Bill Bryson; A Short History of Nearly Everything

A Conversation I Overheard Last Night in the Bookstore

  • Daughter: Why didn't you tell me this book was so good
  • Mother: I did, you just didn't listen.
  • Daughter: You never said a word. I would have read it if you had told me.
  • Mother: I did tell you. Three times! I even showed you the book when you came over two weekends ago.
  • Daughter: I think you're making this up.
  • Mother: I told you. I really did.

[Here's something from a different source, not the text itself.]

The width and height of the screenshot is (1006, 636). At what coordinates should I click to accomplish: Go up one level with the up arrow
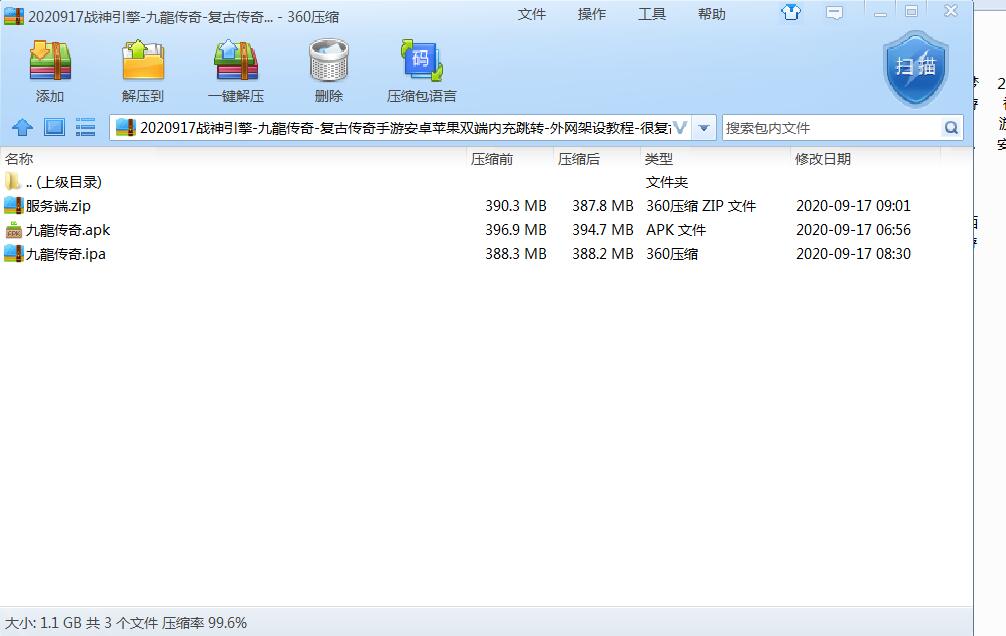22,128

But what made you decide to read it?
  • Daughter: I saw it on your coffee table and took it home and read it.
  • Mother: I put it there after I told you about it.
  • Daughter: [Looks at mother incredulously]
  • Mother: [pulls a book off the shelf and hands it to her daughter] You should read this book, it's very good.
  • Daughter: [Takes the book, looks it over and puts it back on the shelf] That doesn't look that good.
  • Mother: [Throws her hands in the air and walks away]
  • Daughter: What?
My experience of life is that it is not divided up into genres; it’s a horrifying, romantic, tragic, comical, science-fiction cowboy detective novel. You know, with a bit of pornography if you’re lucky.
Alan Moore
Leave me alone … I’m reading!

Leave me alone … I’m reading!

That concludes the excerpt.